Commerzbank AG - C&M - Thomas Timmermann und Sophia Wurm
Kapitalmarktrends, technische Markteinschätzung und aktuelle Anlagestrategien

fundamental:
  • In Südeuropa gehen die Lohnstückkosten eher zurück (Deflation), im Nord-Euroraum gibt es eher Inflation mit finanzieller Repression, vor allem in Deutschland gute Aussichten auch für 2013
  • DAX wurde mit Fundamentaldaten verglichen und müsste eigentlich bei 9600 Punkten stehen, d.h. er ist deutlich unterbewertet.
  • Gold, China und USA insgesamt moderat positiver Ausblick

charttechnisch:

  • niedriger Euro ist vor allem für Deutschland wirtschaftlich günstig
  • Der Kupfer-Preis (Kupfer ist der Rohstoff, der der Wirtschaft sehr nahe ist) ist auf recht hohem Niveau, ein Zeichen, dass global kein großer Abschwung eingepreist wird
  • Wer Gold hat, sollte es behalten, aber derzeit auf dem Niveau nicht mehr zukaufen
  • S&P500 kurzfristig mit Gefahr von Rücksetzern, aber längerfristig geht es weiter aufwärts
  • Aktien in Europa sind auf breiter Front günstiger bewertet als US-Aktien, daher hat Europa gegenüber USA, aber auch Schwellenländern ein deutliches Überraschungspotential zur Outperformance

Mit der technischen Analystin Sophia Wurm bin ich anschließend noch kurz ins Gespräch gekommen, ob es bei der Chart-Technik eine Rolle spiele den Kurs-Index oder den Performance-Index (also inklusive Dividenden) zu gebrauchen.
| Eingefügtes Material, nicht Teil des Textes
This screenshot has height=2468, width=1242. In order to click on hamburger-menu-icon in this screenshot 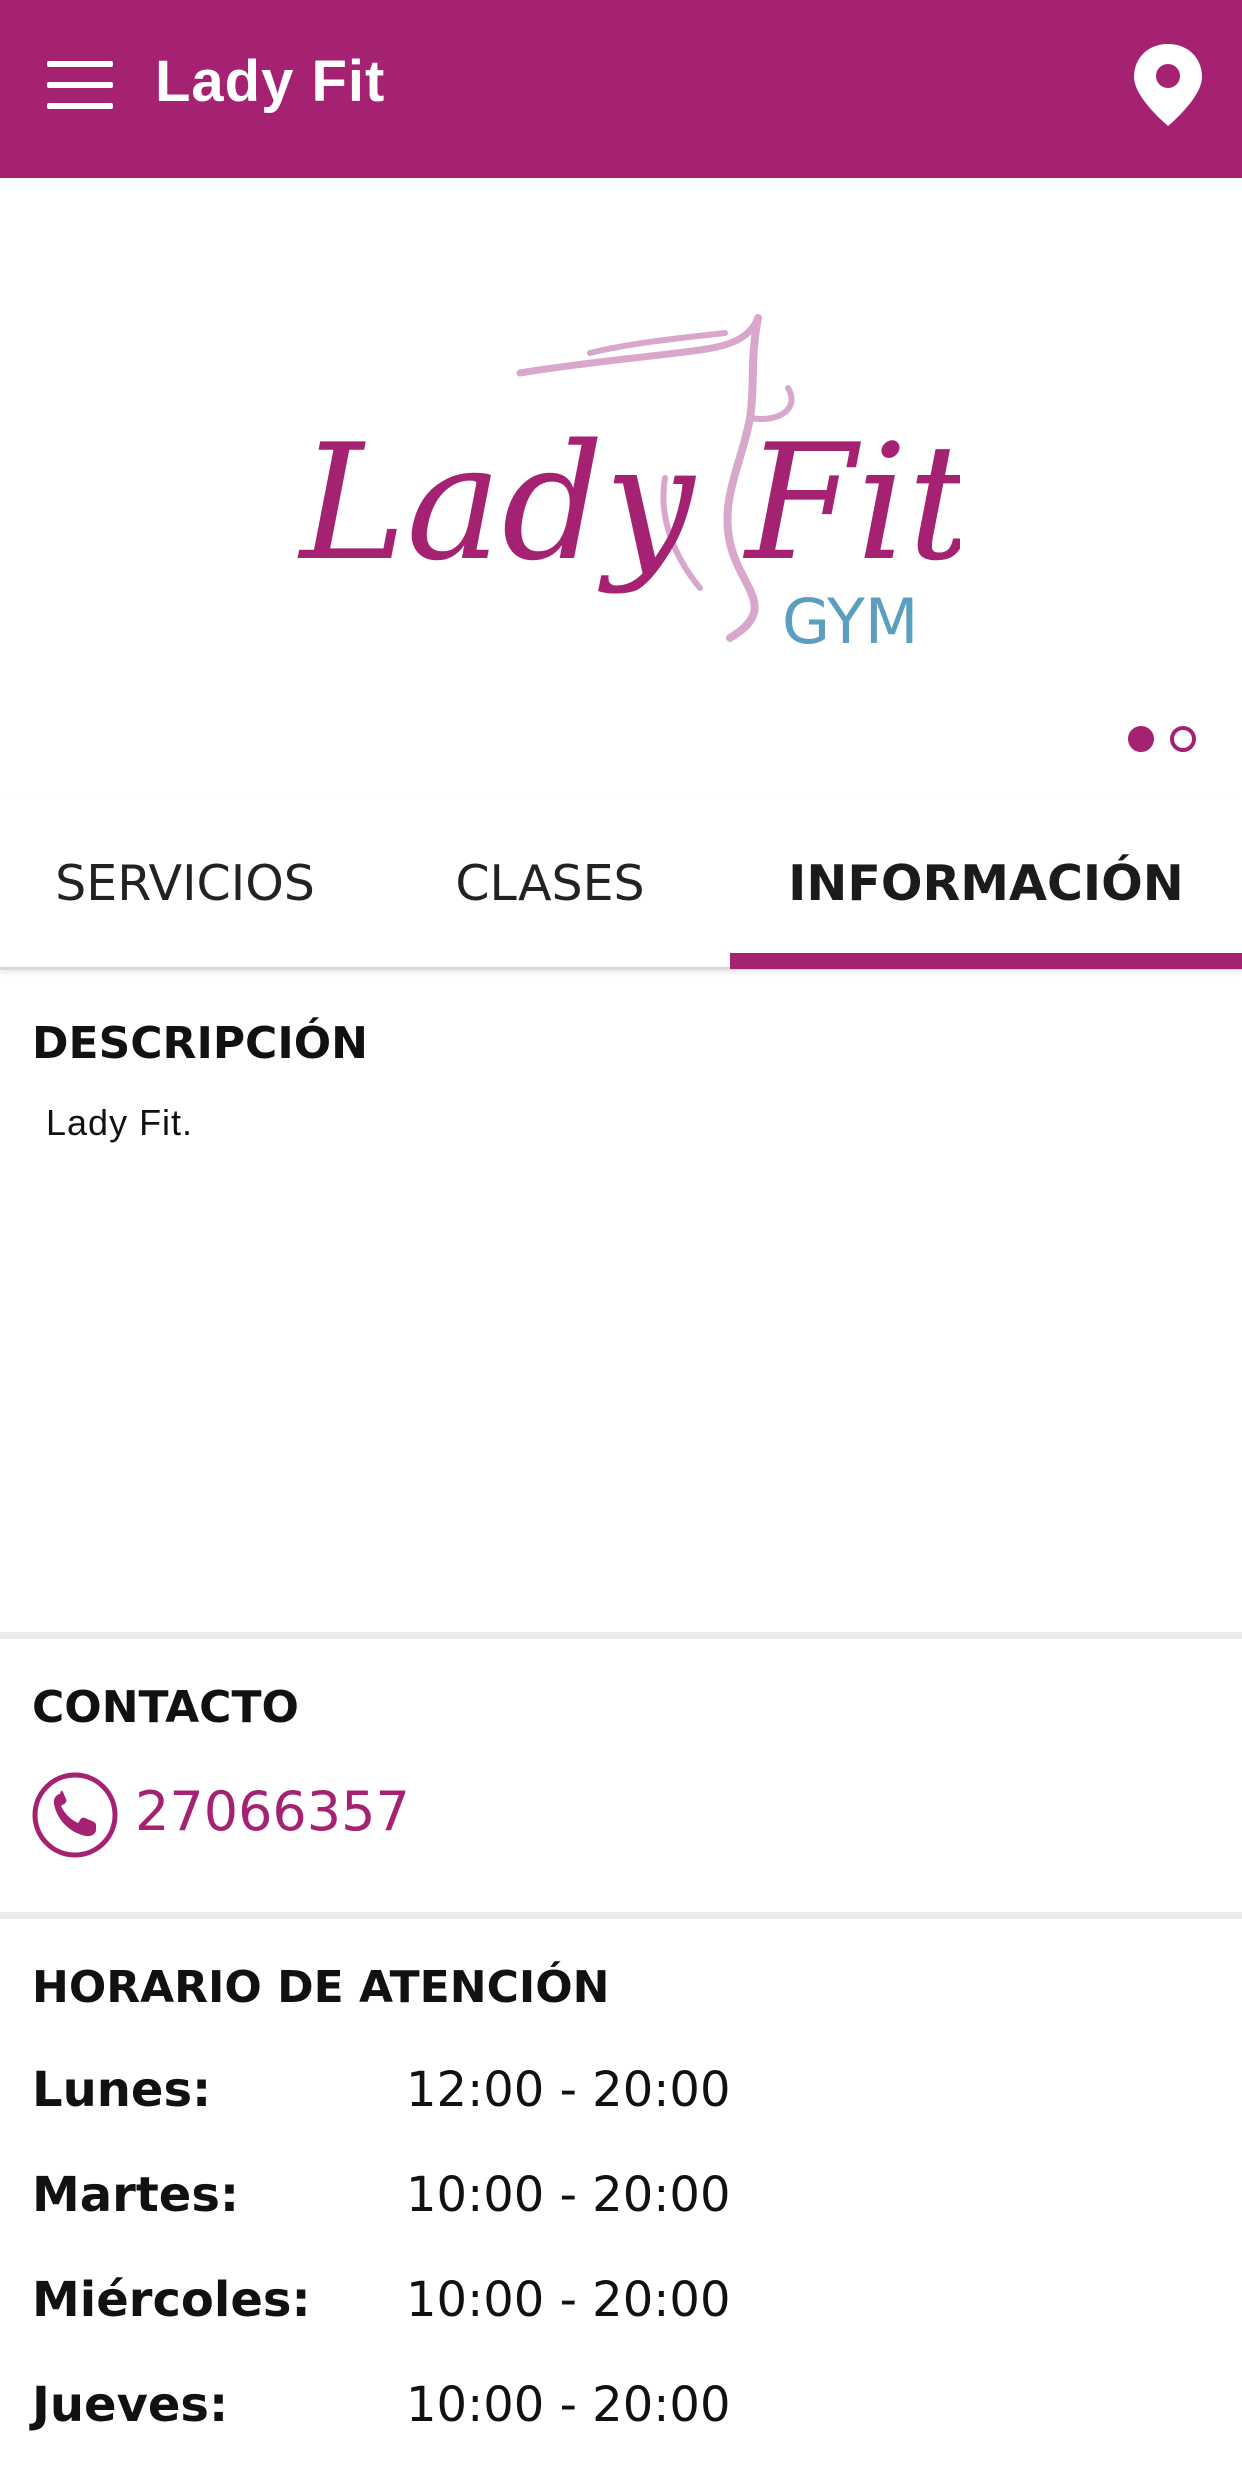, I will do `click(80, 85)`.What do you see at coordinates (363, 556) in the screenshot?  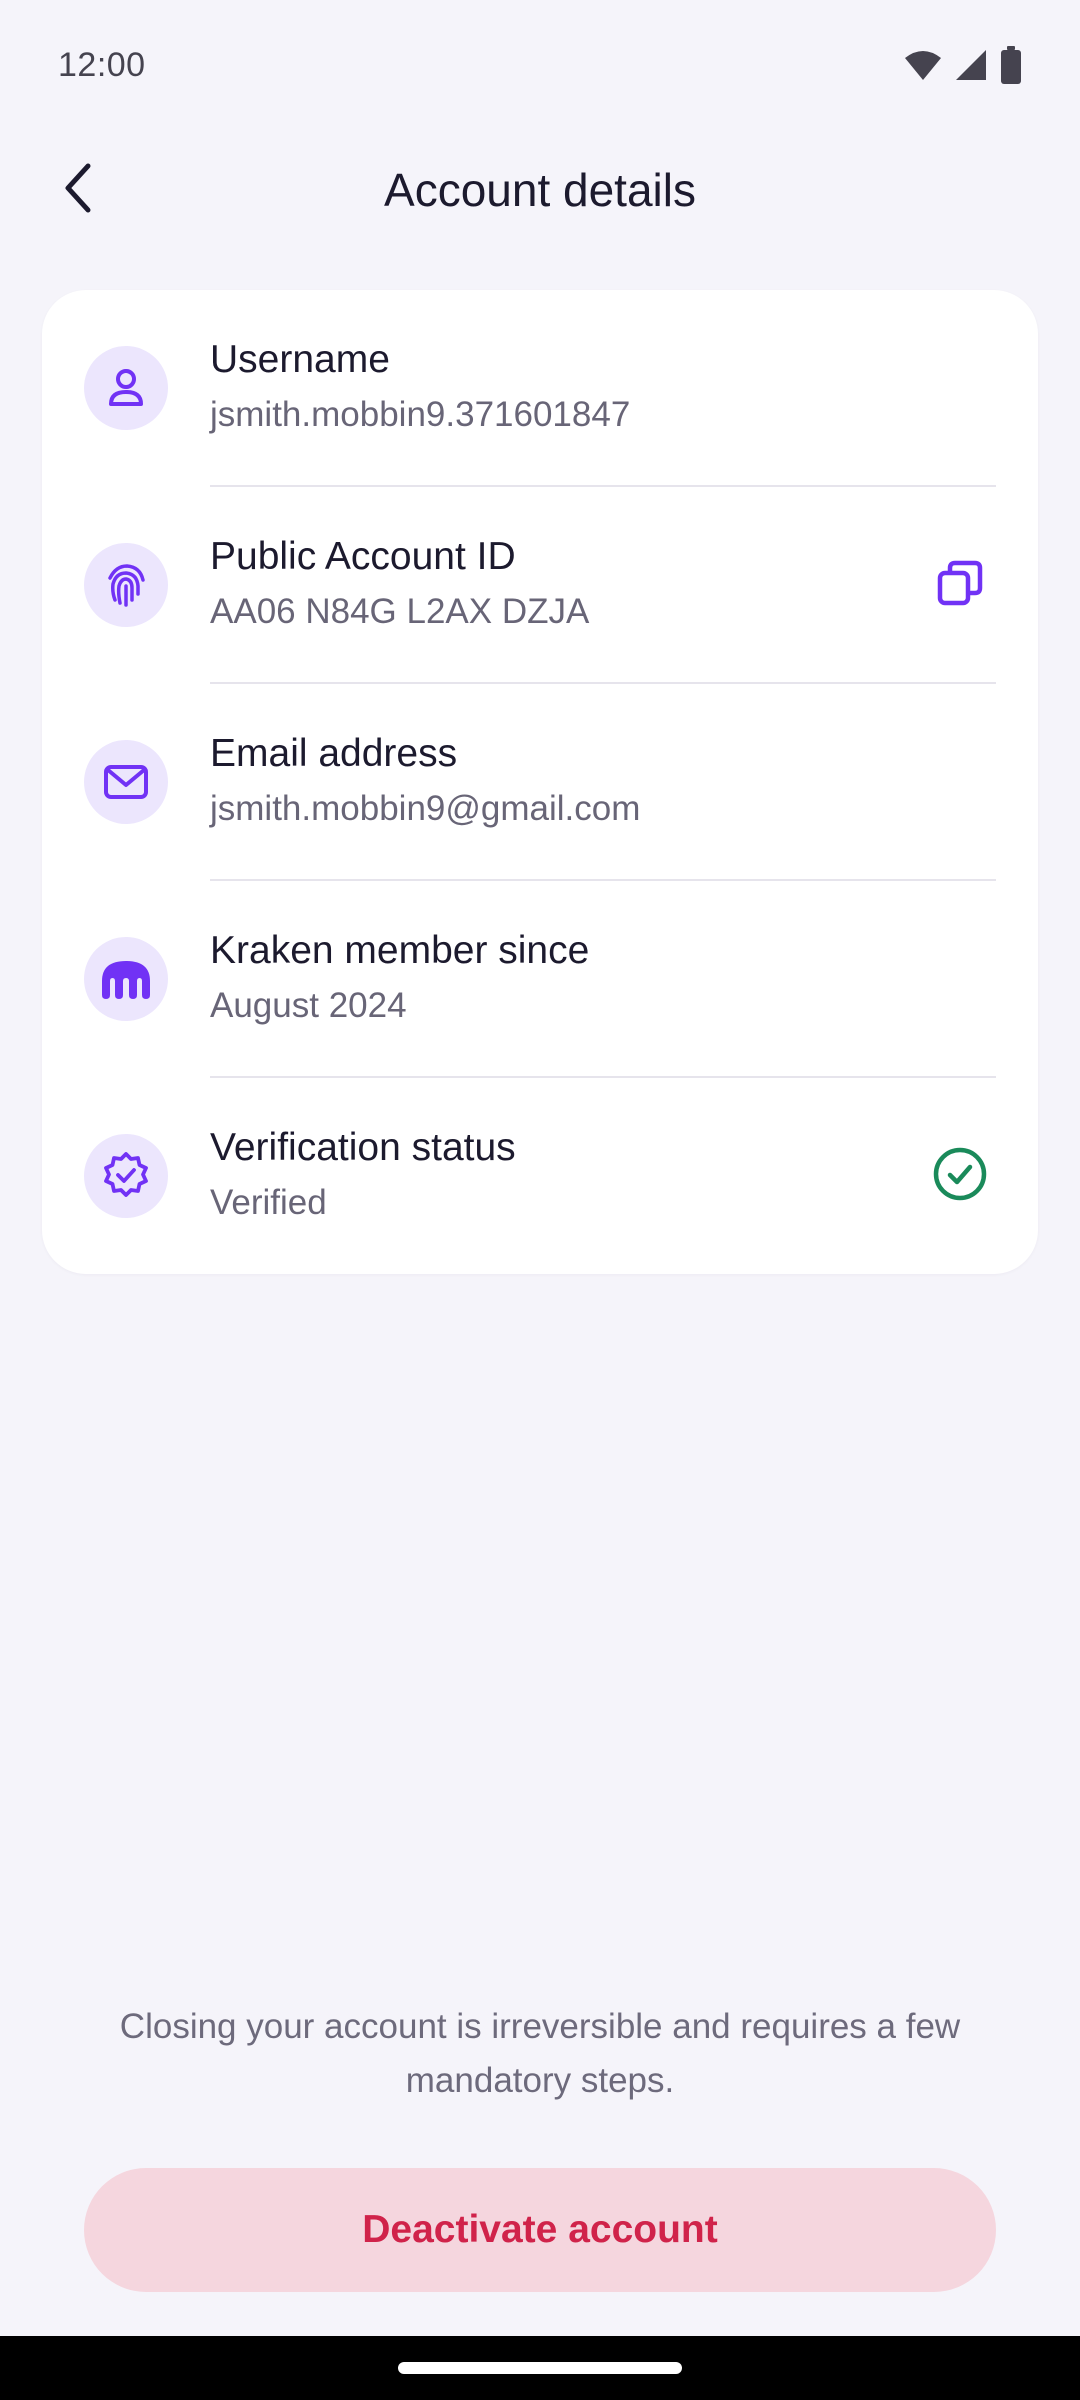 I see `detail-label: Public Account ID` at bounding box center [363, 556].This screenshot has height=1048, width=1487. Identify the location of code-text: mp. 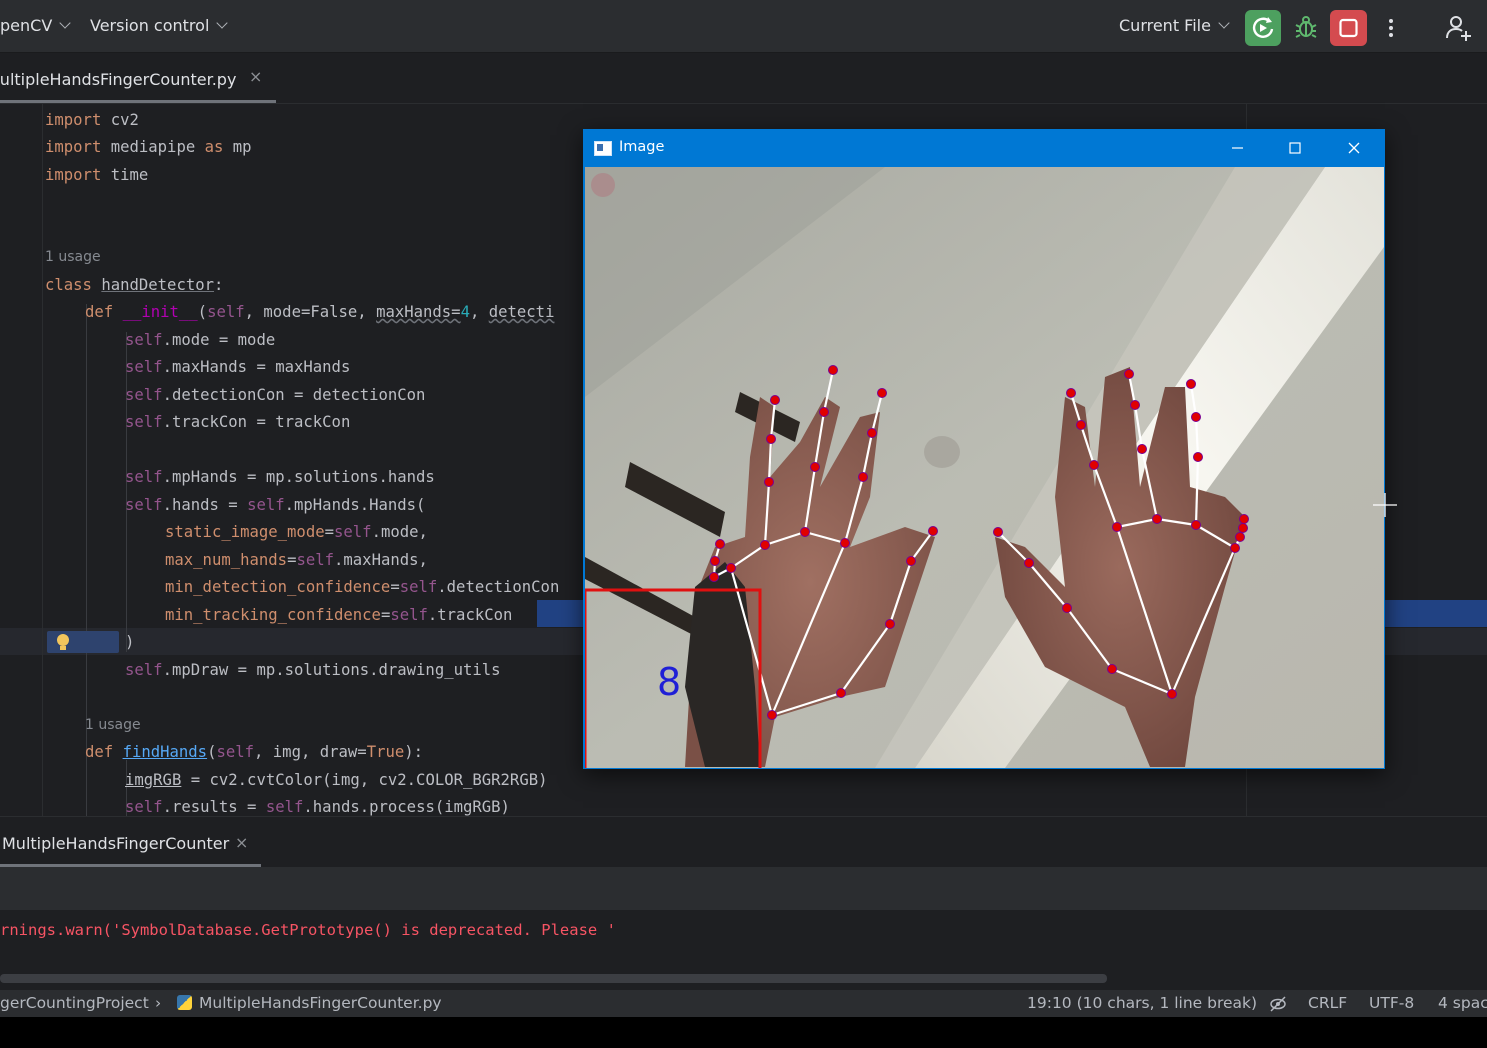
(238, 147).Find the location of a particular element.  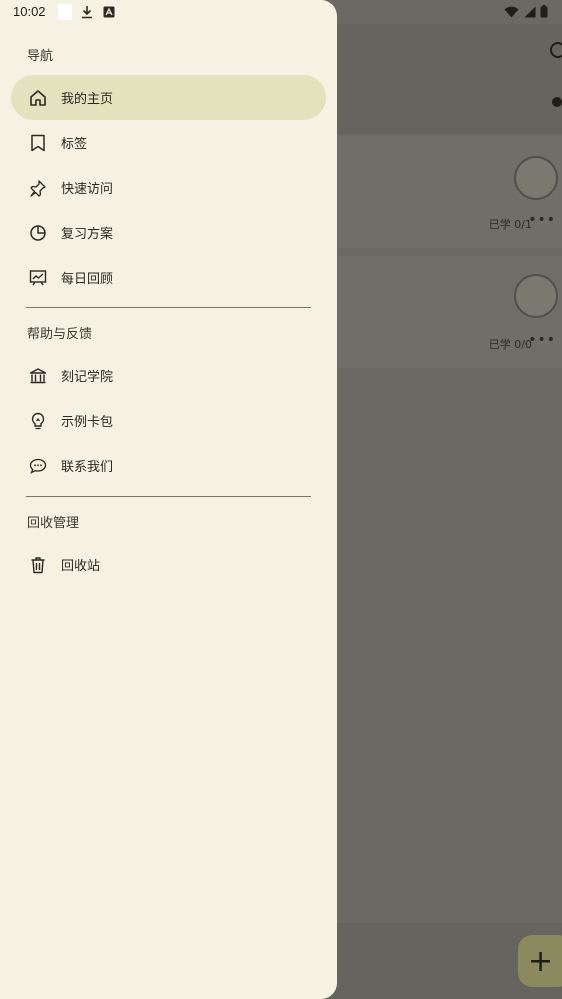

section-title-navigation: 导航 is located at coordinates (40, 56).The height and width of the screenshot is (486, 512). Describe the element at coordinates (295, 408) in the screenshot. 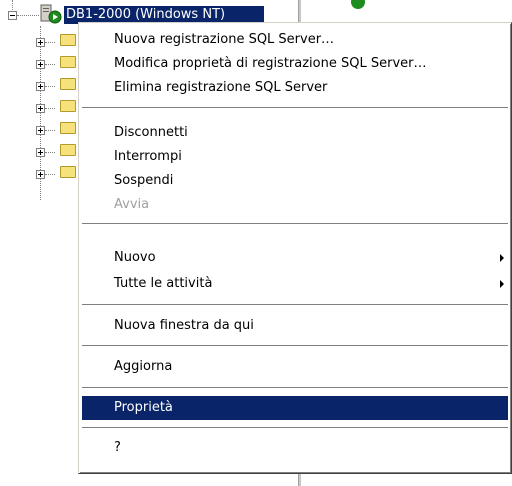

I see `menu-item-properties: Proprietà` at that location.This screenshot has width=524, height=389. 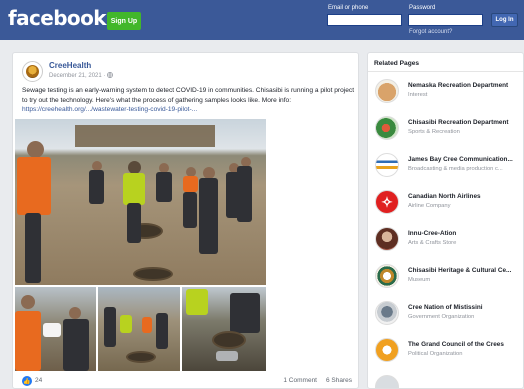 I want to click on related-page-name: Nemaska Recreation Department, so click(x=458, y=86).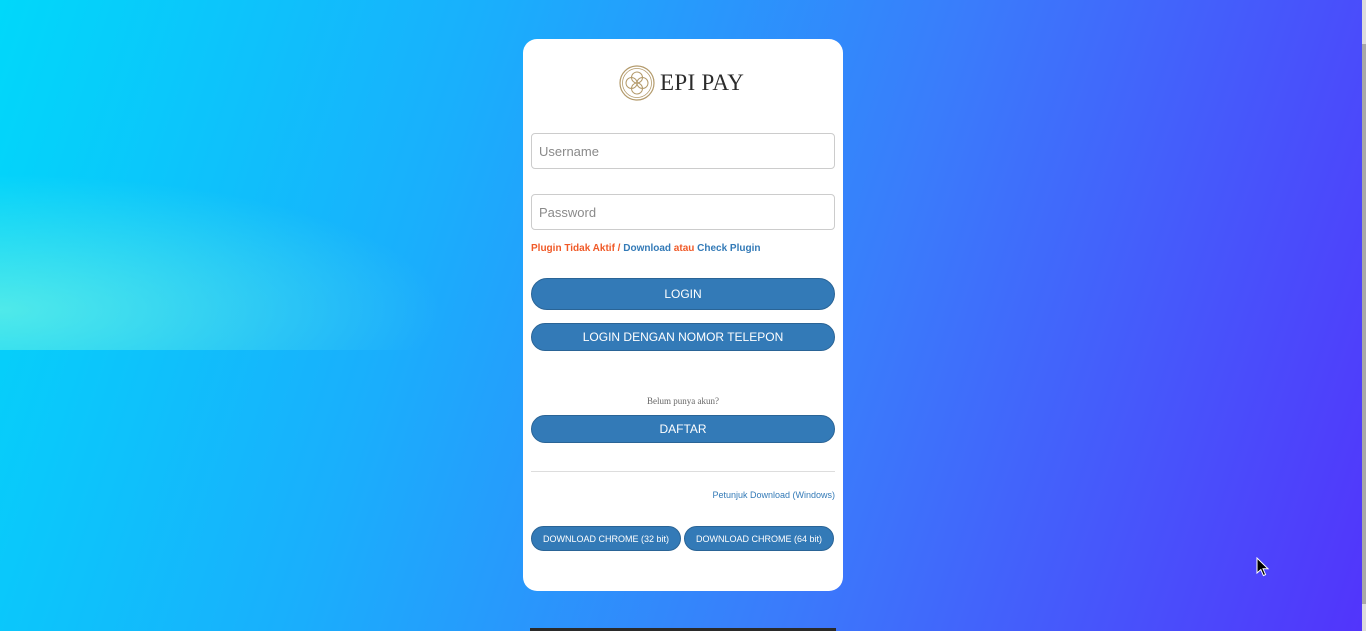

Sie meinte, für die reine Signalgebung spiele die Auswahl des Index keine Rolle. Dafür sei der Anteil der Dividende auf Sicht von Tagen oder wenigen Wochen zu gering.

Fazit:
Die Stimmung war bei den Vortragenden insgesamt positiv, wobei die Prognosen für Europa, erst recht für Deutschland überraschend deutlich positiv ausfielen. Die sonst häufig zu lesende Angst vor einer galoppierenden Inflation im Euroraum oder Deutschland wurde überhaupt nicht gesehen. Wohl aber eine mittelfristig moderate Inflation bei gleichzeitig niedrig gehaltenem Leitzins oder Aufkäufen von unsicheren Staatsanleihen seitens der Notenbanken und damit einhergehender finanzieller Repression. Das betrifft vor allem diejenigen, die Ihr Geld in vermeintlich "sicheren" Anlagen wie Tagesgeldkonten, Bundesanleihen oder Kapital-Lebensversicherungen liegen haben. Uneinheitlich war der Ausblick für China.